## Tâche demandée 1
Recopiez tel quel, s'il vous plaît, le passage de la liste qui va de son début jusqu'à la ligne contenant « [x=948, y=75] », ces deux bornes comprises. Laissez les images de côté dans votre réponse.

## Extrait présenté
┌──

Il faisait déjà chaud, très chaud, lorsque j’ai marché vers le Marché Art-Norme, sacs à la main, cœur ardent, fière et joyeuse. Une autre journée de canicule, dans mon corps, une certitude brûlante : je suis exactement là où je dois être.
En approchant de l’Espace Morphoze, là où se tenait l’événement, une voiture passe, vitres ouvertes, et dans l’air monte la voix de Nina Simone : A new world is coming. J’ai souri. Nina, je la partage souvent sur mes réseaux, elle accompagne mes œuvres, ma démarche. C’était un clin d’œil, un présage.
Le marché Art-Norme
Ce marché pas comme les autres est organisé par Projet CIAN, un organisme à but non lucratif qui œuvre à soutenir les personnes victimes d’actes criminels, les personnes marginalisées et vivant l’intersectionnalité de plusieurs systèmes d’oppression. Le marché a été organisé par l’organisme afin de valoriser l’art des personnes vivant des réalités marginalisées qu’il s’agisse de neurodivergence, de handicap visible ou invisible, d’identité LGBTQ2S+, d’appartenance autochtone, de santé mentale ou de toutes ces expériences croisées. Le marché célèbre la beauté de l’art fait par des personnes extraordinaires, en-dehors des normes. D’où son nom : Art-Norme.

└──

## Entrées fournies
┌──

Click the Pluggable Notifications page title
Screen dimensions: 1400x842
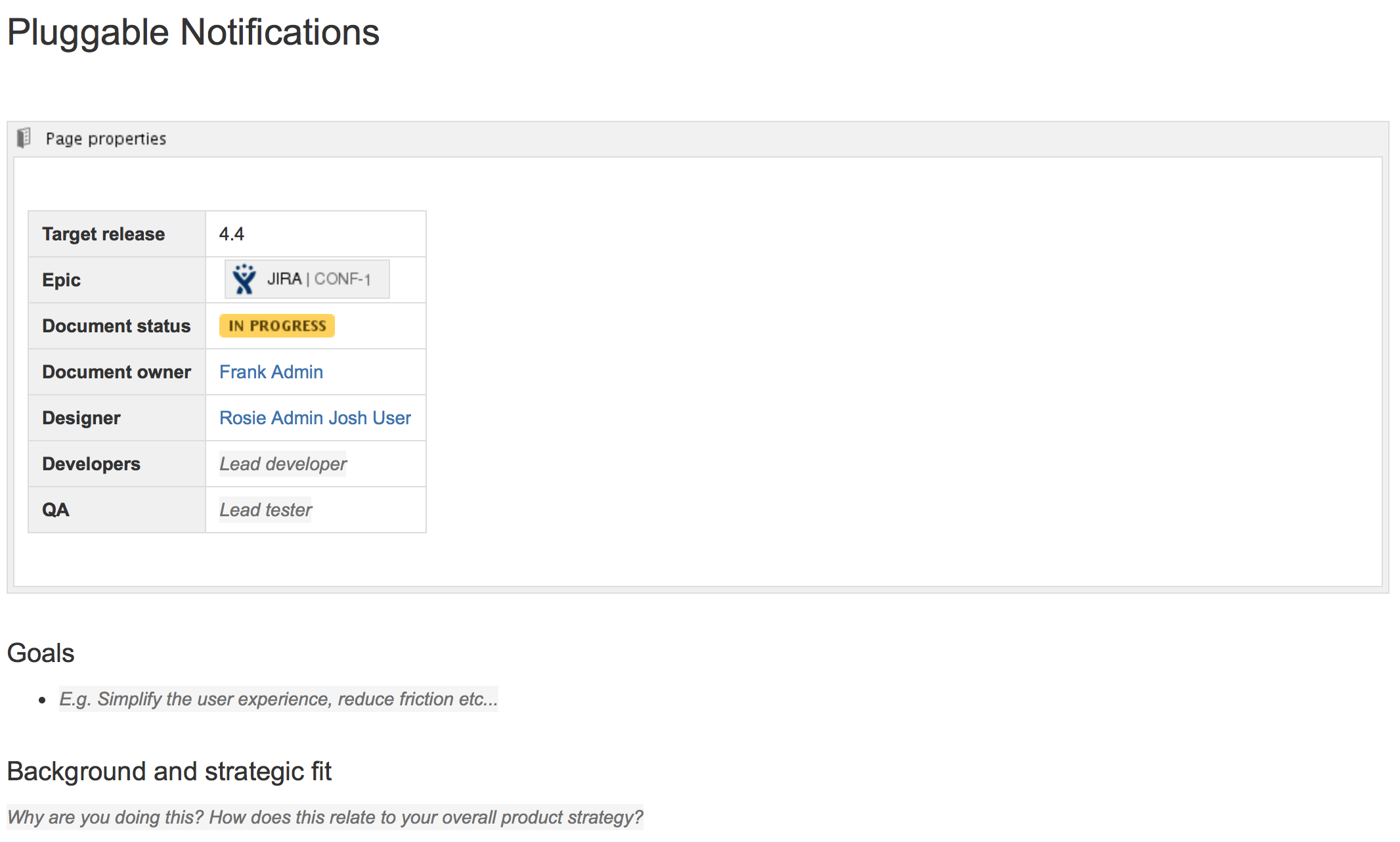(193, 32)
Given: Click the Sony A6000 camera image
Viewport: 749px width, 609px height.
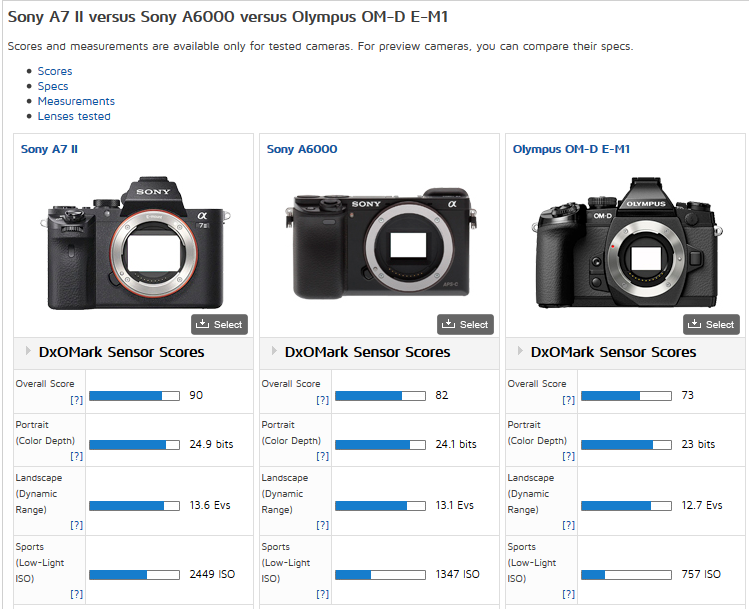Looking at the screenshot, I should [x=378, y=243].
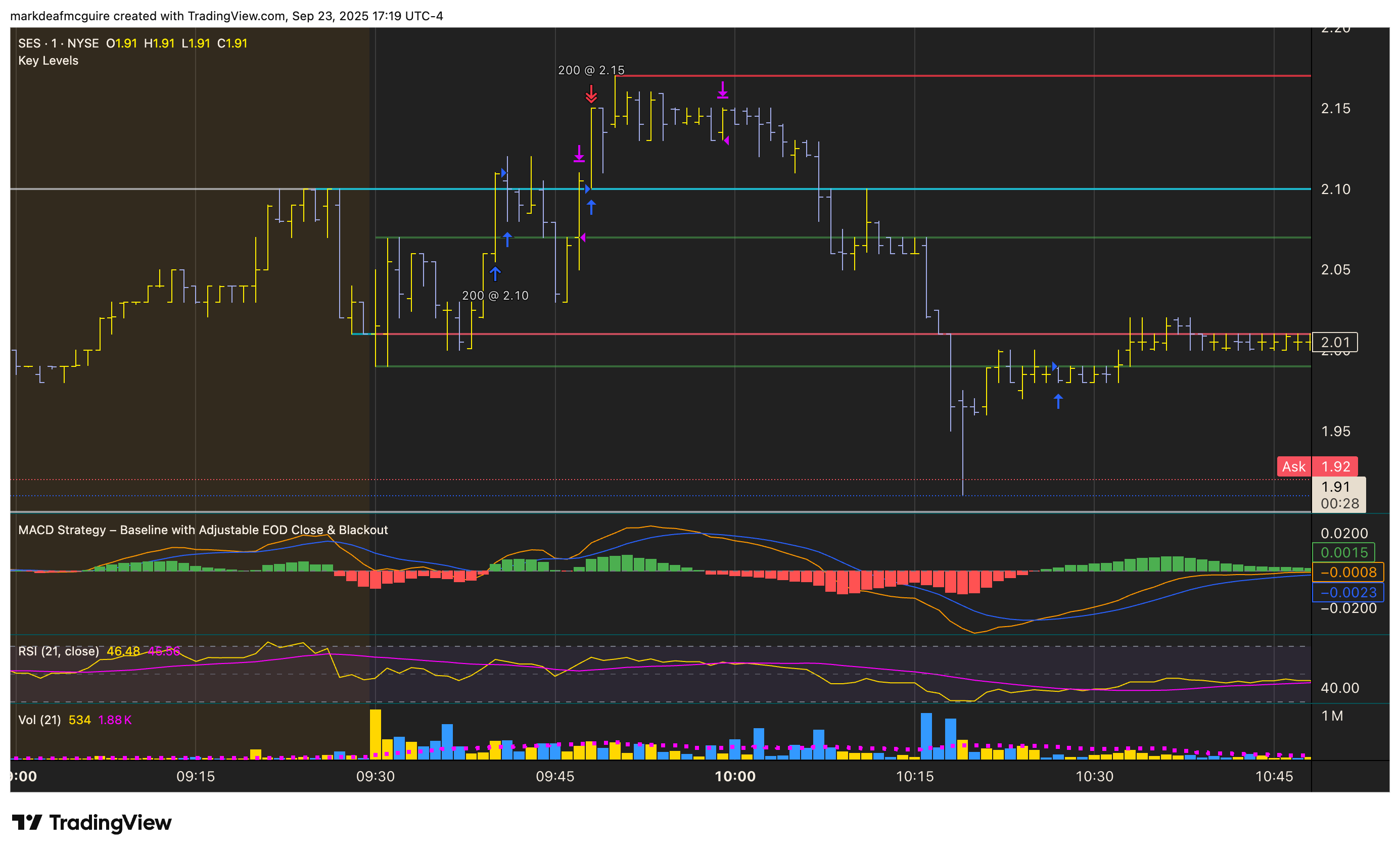Click the red Ask 1.92 price tag
The width and height of the screenshot is (1400, 853).
(x=1317, y=466)
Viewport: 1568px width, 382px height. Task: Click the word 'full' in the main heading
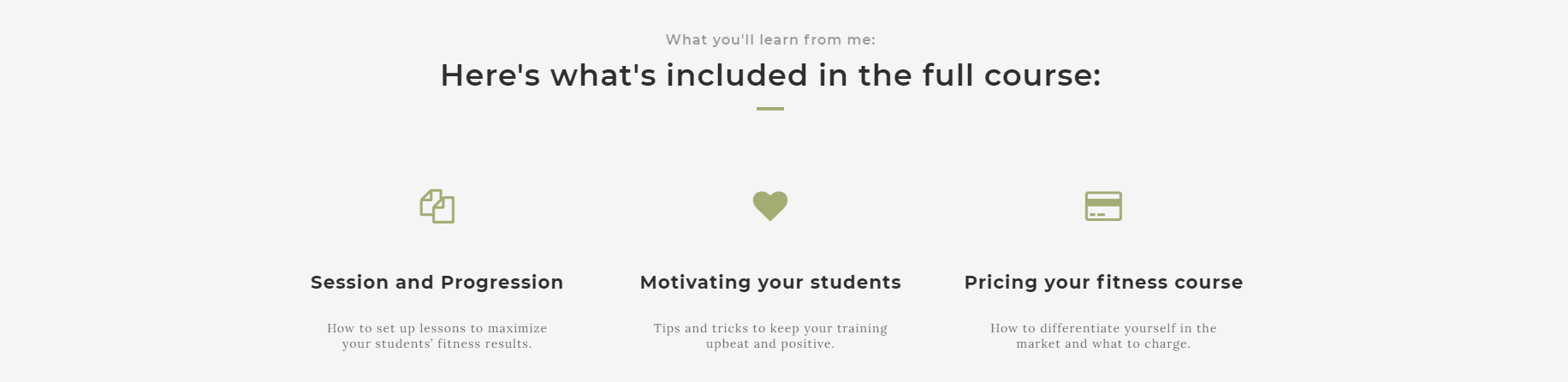[x=948, y=75]
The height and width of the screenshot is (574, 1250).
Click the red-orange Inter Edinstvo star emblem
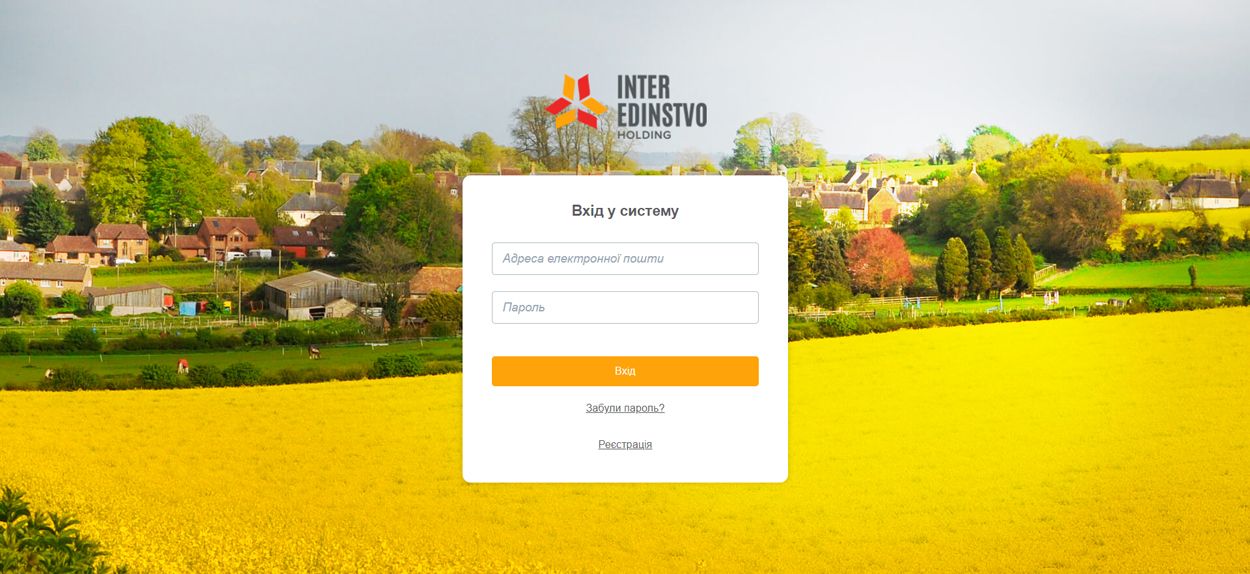pos(575,103)
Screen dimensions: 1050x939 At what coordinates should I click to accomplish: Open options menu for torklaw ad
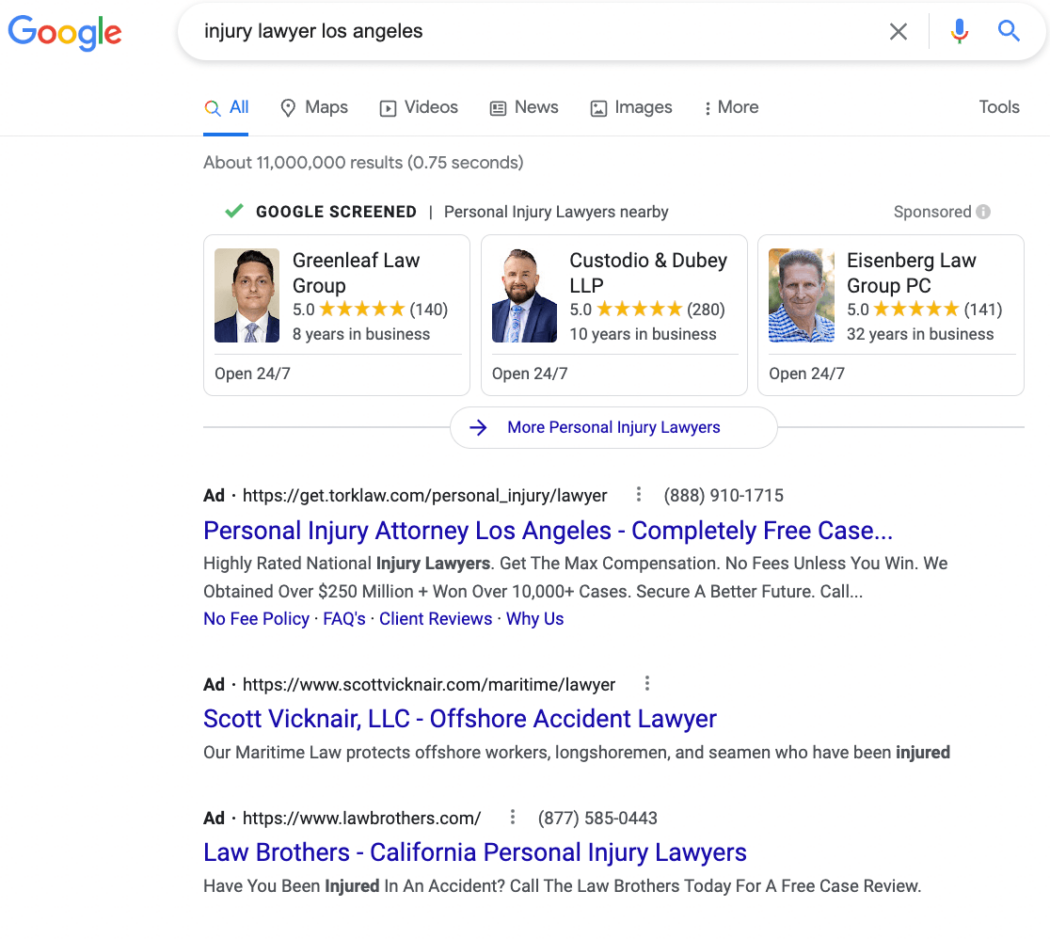pos(638,494)
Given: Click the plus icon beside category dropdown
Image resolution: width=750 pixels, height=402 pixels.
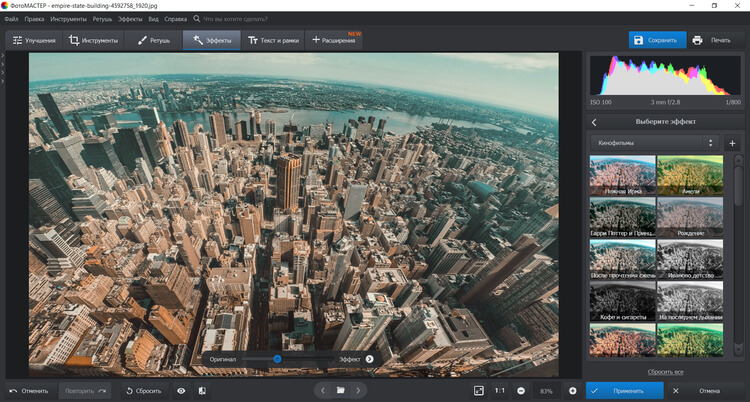Looking at the screenshot, I should tap(732, 143).
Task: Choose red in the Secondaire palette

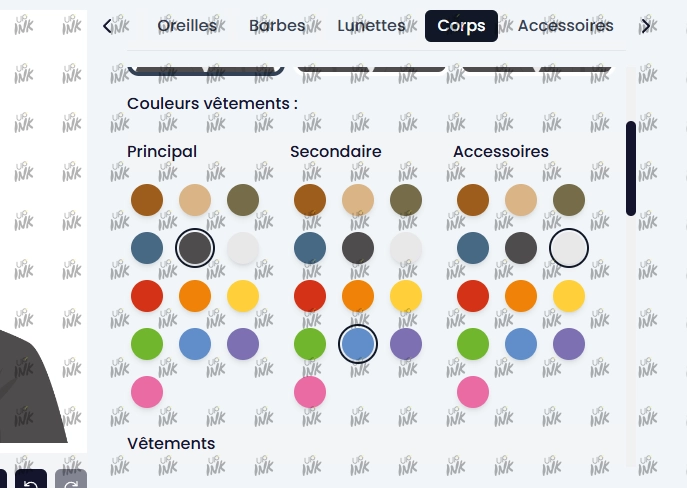Action: tap(310, 296)
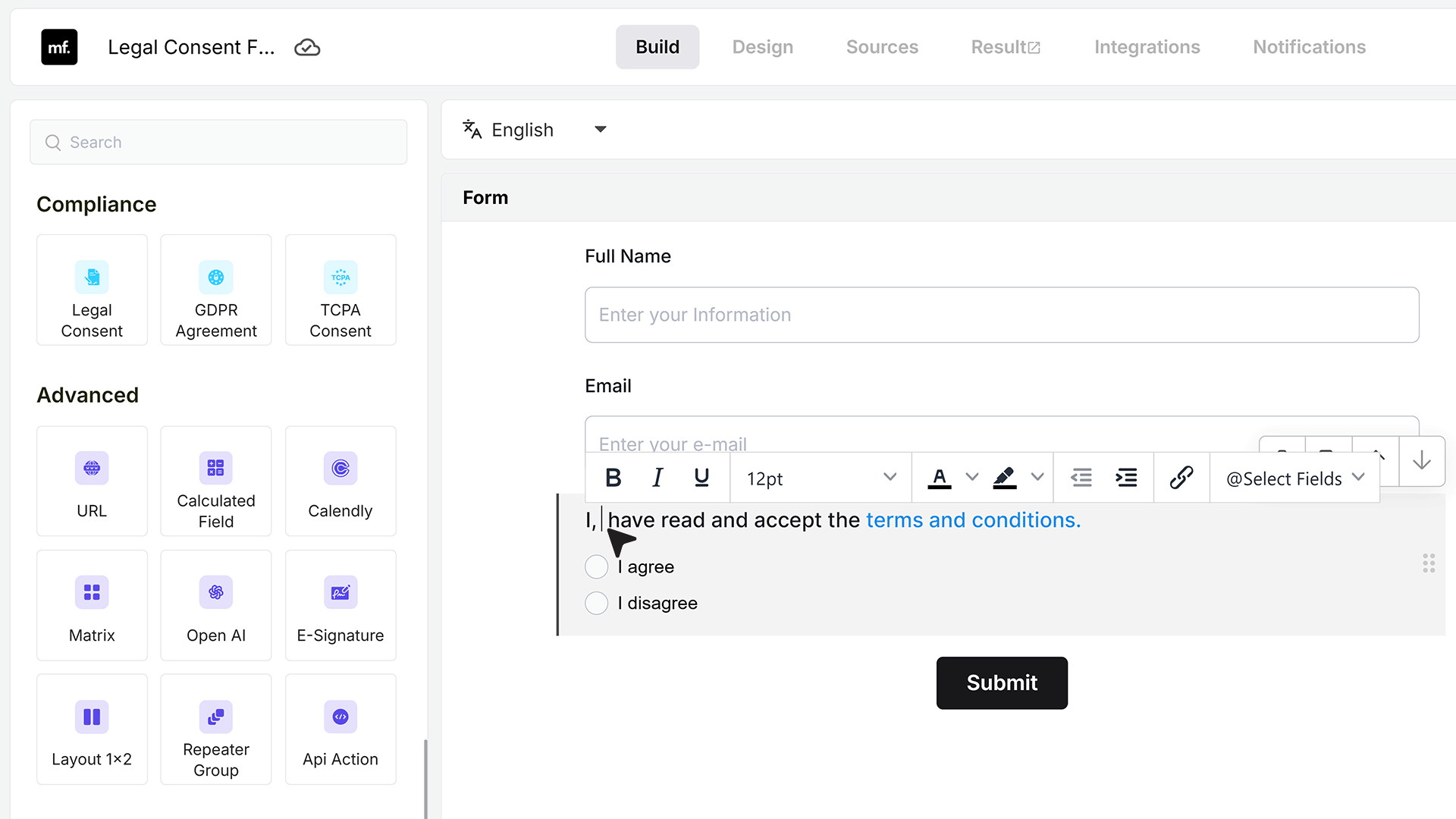Expand the @Select Fields dropdown
This screenshot has height=819, width=1456.
(1294, 479)
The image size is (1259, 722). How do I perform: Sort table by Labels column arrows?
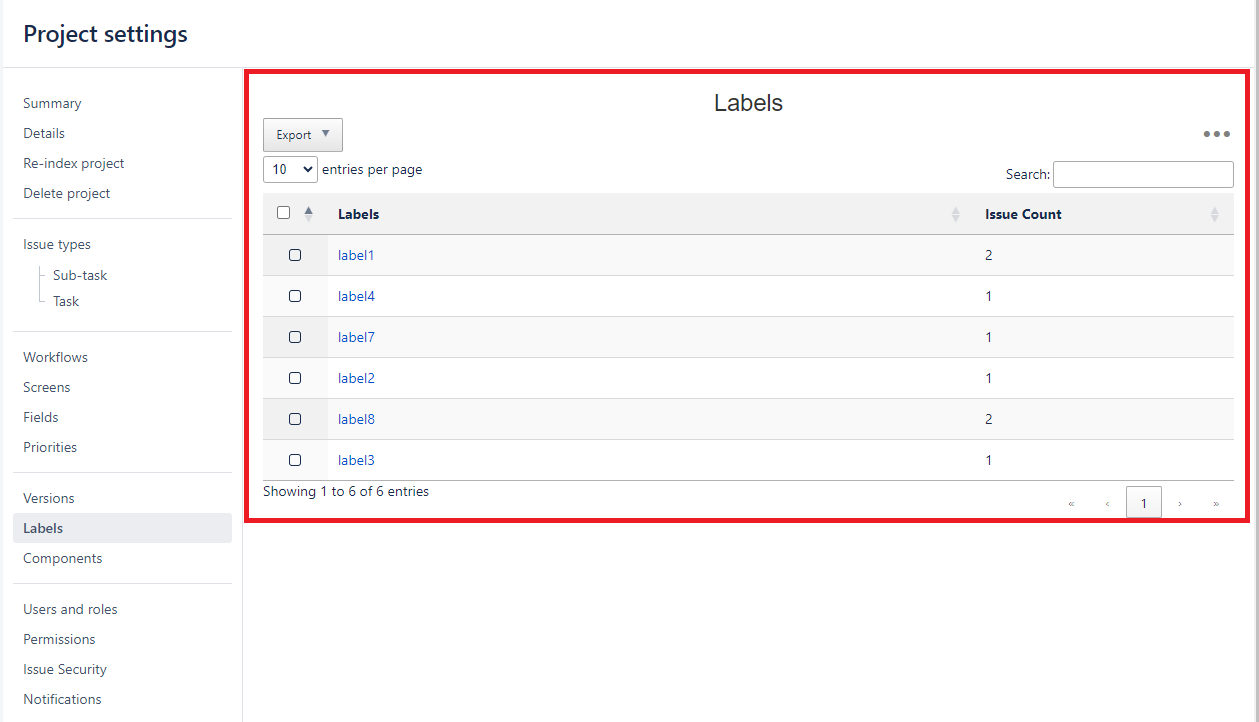955,214
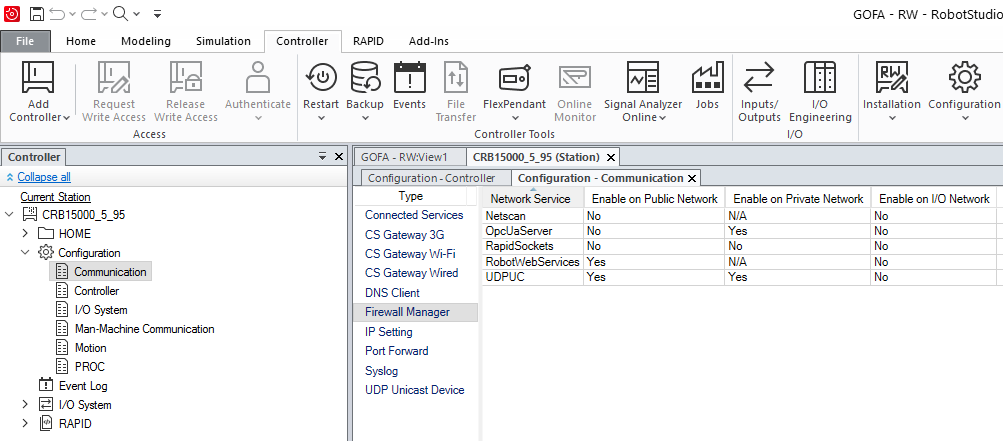Select the RobotWebServices table row
The height and width of the screenshot is (441, 1003).
(x=532, y=262)
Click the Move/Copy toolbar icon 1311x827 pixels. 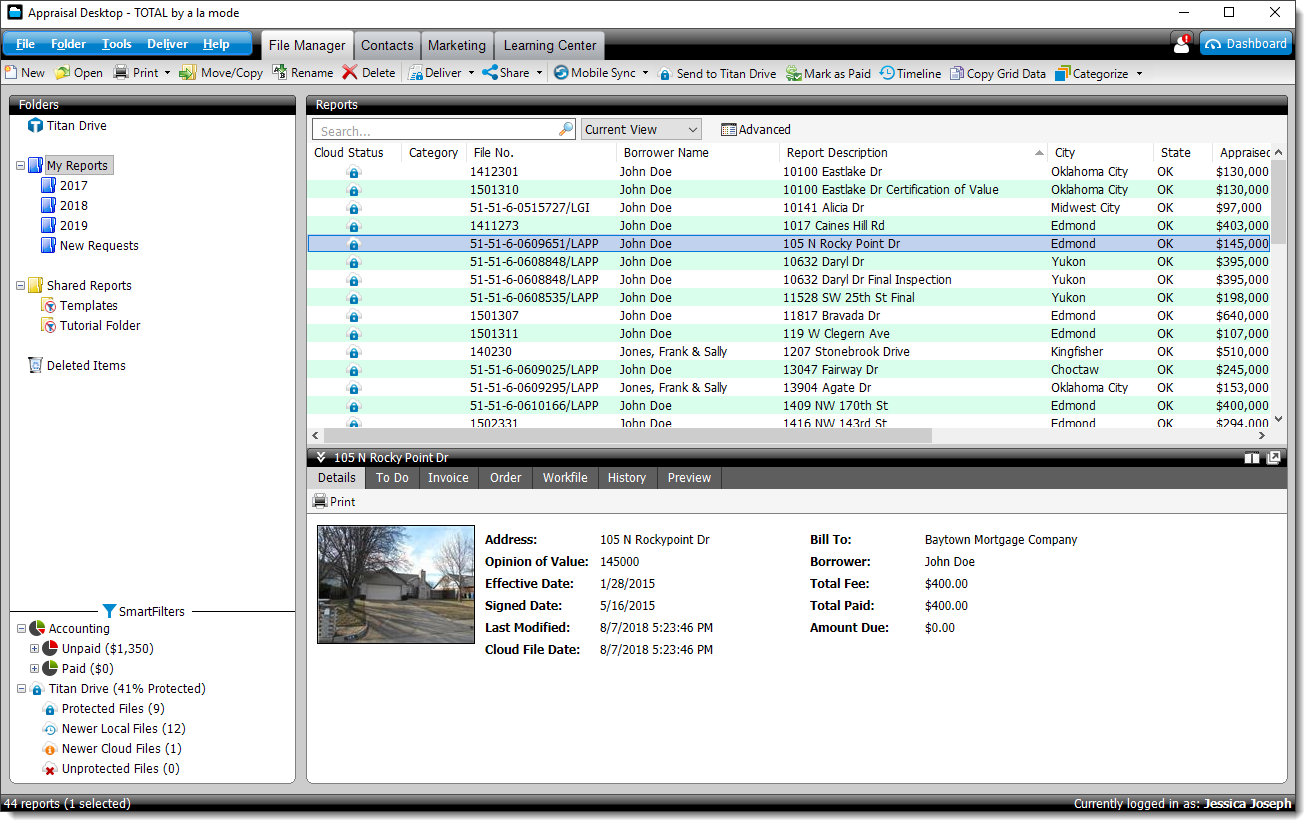pos(188,73)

└──

## Tâche demandée 2
Selon le texte, quel organisme organise le marché Art-Norme ?

## Réponse attendue 1
Click the Pluggable Notifications page title
Screen dimensions: 1400x842
(193, 32)
Given: Click the Sony A6000 camera image
Viewport: 749px width, 609px height.
Looking at the screenshot, I should [x=378, y=243].
Click the red Ask 1.92 price tag
The width and height of the screenshot is (1400, 853).
(x=1317, y=466)
Viewport: 1568px width, 382px height. Task: Click the word 'full' in the main heading
[x=948, y=75]

## Réponse attendue 2
Projet CIAN, un organisme à but non lucratif.